Come vedi il rapporto con la Nazionale nelle prossime stagioni. Ad esempio: si può fare una staffetta senza allenarsi con la squadra?

"Come fa Marcel Jacobs che si allena in Florida a fare una staffetta con gli altri suoi compagni di squadra? Si può fare assolutamente. Da parte mia c’è comunque la volontà di potermi allenare ancora con la squadra, con il gruppo. Perché è importante e vorrei anche stare anche un po’ a casa mia ogni tanto. Purtroppo, in Italia non ci sono strutture per potermi allenare in entrambe le discipline, sono obbligata a fare allenamenti all’estero. Ma spero ci sia la possibilità di fare allenamenti con il gruppo in Italia". 

Che cosa è vita di Arianna Fontana oltre lo short track? Come immagini sarà la tua vita a carriera finita? Lontano dalle piste, o magari ancora su una pista di pattinaggio in qualche modo?

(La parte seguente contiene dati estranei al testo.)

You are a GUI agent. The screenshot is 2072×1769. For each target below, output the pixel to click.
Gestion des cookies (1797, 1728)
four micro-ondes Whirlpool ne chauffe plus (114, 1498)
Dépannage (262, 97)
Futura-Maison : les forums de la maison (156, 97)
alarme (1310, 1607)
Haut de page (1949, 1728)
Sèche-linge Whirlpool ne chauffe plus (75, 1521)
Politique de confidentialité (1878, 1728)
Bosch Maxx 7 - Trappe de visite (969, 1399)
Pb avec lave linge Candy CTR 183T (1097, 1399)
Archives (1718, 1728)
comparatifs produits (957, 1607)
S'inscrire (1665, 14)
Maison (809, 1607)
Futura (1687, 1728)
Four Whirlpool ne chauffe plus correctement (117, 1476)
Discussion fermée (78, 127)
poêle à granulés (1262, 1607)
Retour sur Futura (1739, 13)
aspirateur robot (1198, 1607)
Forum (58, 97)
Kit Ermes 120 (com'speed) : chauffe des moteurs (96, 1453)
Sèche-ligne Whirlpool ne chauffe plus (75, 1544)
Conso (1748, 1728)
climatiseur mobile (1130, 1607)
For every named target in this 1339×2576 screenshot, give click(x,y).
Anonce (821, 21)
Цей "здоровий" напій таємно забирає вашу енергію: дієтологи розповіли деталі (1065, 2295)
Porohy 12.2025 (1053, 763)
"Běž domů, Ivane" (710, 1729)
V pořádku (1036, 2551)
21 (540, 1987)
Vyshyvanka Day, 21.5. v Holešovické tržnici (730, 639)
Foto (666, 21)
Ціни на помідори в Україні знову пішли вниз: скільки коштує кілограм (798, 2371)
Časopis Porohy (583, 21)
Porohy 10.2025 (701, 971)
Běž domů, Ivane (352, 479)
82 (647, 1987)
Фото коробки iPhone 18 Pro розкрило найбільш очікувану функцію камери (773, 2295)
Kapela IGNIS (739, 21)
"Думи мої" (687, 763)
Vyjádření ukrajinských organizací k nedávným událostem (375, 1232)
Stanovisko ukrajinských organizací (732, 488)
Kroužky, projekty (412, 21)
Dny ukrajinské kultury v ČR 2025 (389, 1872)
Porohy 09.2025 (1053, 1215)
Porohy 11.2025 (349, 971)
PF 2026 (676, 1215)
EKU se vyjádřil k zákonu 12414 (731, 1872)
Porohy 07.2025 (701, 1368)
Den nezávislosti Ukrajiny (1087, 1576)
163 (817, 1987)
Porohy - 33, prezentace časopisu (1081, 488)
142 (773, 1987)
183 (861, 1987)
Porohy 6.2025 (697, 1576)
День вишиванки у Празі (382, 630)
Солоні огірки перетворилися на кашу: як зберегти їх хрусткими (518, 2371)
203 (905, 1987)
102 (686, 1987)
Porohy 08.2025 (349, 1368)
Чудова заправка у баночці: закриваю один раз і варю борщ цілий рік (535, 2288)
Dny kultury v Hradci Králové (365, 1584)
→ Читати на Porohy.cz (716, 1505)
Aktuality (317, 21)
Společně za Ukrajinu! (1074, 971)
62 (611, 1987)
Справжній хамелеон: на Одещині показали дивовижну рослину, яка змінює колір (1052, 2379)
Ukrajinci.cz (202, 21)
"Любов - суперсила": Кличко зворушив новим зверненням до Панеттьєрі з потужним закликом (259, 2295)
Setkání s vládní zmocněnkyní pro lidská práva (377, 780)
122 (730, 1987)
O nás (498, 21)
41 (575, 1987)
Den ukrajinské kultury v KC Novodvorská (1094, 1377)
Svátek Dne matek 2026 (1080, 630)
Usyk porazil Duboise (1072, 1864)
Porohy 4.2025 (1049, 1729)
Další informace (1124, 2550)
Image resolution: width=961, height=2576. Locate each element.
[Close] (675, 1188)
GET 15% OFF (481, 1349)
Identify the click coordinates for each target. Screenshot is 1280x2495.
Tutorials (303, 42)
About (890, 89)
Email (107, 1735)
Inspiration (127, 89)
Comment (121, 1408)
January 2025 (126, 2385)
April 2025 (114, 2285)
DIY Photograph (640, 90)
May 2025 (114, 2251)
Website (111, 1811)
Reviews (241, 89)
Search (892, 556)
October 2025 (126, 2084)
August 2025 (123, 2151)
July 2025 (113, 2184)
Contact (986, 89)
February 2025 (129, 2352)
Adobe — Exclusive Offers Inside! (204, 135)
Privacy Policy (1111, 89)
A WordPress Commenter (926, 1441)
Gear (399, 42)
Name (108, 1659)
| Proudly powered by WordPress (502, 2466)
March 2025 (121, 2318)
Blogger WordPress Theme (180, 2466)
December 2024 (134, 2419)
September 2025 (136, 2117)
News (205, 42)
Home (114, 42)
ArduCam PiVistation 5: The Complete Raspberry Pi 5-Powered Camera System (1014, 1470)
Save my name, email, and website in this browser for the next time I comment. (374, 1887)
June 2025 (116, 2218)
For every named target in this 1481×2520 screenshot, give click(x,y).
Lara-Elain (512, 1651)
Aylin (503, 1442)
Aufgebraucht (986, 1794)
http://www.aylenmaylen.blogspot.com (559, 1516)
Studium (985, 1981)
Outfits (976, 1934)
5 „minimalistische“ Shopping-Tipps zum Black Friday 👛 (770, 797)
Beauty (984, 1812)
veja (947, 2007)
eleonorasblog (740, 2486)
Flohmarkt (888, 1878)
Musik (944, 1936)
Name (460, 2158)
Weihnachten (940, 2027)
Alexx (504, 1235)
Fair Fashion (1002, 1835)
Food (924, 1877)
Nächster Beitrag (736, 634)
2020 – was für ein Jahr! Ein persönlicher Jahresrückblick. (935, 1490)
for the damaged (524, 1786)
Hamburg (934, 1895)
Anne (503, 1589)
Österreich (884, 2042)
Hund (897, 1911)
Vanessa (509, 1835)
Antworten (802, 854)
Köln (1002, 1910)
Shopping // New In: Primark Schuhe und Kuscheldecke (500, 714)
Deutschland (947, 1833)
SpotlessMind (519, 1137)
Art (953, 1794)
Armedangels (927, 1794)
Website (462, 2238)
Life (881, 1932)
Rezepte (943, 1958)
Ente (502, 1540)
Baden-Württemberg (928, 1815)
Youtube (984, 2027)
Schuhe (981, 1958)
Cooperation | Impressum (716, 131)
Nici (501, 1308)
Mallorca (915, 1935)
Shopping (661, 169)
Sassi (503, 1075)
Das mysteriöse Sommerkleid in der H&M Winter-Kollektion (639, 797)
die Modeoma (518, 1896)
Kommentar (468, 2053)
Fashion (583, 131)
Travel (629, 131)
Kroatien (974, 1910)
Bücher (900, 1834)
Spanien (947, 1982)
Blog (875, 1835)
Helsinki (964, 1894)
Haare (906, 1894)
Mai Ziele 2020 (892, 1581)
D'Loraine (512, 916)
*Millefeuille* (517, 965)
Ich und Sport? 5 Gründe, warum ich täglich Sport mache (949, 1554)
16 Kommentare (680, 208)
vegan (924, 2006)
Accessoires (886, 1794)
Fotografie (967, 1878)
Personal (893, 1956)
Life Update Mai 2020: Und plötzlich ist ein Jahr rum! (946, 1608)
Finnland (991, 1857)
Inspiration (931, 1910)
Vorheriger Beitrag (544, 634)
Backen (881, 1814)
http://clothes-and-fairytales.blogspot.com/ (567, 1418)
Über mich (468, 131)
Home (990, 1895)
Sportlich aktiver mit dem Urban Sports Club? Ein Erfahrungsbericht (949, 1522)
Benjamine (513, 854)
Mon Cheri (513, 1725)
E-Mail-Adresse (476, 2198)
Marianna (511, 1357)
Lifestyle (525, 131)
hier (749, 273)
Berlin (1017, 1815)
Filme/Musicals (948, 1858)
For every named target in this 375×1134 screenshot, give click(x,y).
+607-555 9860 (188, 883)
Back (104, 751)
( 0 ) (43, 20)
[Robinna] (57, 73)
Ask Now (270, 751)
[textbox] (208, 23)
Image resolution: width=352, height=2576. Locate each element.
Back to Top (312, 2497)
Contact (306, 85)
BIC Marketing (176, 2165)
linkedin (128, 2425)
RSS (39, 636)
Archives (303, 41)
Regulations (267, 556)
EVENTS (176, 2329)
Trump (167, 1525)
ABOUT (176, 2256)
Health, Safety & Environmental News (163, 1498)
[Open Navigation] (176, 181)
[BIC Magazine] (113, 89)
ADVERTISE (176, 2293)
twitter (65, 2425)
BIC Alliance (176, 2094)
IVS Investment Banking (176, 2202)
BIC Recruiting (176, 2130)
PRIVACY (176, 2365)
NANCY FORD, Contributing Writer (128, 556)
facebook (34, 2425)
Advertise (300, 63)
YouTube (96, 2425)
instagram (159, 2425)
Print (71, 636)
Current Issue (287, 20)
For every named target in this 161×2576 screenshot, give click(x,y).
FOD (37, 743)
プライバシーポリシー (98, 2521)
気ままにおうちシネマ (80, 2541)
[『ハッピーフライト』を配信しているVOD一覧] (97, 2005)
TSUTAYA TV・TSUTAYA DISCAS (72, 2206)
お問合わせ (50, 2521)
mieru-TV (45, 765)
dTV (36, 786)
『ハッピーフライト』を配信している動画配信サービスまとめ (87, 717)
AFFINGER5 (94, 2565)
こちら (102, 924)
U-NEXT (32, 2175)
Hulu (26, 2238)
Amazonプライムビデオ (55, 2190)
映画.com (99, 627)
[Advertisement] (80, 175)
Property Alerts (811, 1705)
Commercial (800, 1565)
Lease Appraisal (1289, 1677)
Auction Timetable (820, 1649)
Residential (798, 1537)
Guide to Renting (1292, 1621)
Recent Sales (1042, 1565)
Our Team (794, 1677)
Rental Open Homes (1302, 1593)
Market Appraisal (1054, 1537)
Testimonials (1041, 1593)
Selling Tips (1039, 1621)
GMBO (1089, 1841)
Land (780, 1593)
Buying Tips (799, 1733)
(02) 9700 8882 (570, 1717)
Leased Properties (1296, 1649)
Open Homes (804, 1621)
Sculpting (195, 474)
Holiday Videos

"Lo sport da tanto e richiede anche tanto. Finché rimarrò atleta sarà quello il focus principale. Una volta finita la mia carriera mi dedicherò finalmente a me stessa, a mio marito alla mia famiglia, perché sarebbero bello godersi un attimo di tranquillità. Ma mi piacerebbe tanto rimanere in ambito sportivo, ho tanta esperienza e potrei trasmetterla ai giovani e alle nuove generazioni, perché venga sfruttata al massimo e magari possa aiutarli a raggiungere i loro obiettivi".

Tra poco torni in America, giusto? Un po’ di riposo o si inizia subito con gli allenamenti?

"Un po' di riposo, poi se facciamo questa riunione, se va tutto bene e i progetti sono chiari e senza dubbi, si ricomincia con gli allenamenti".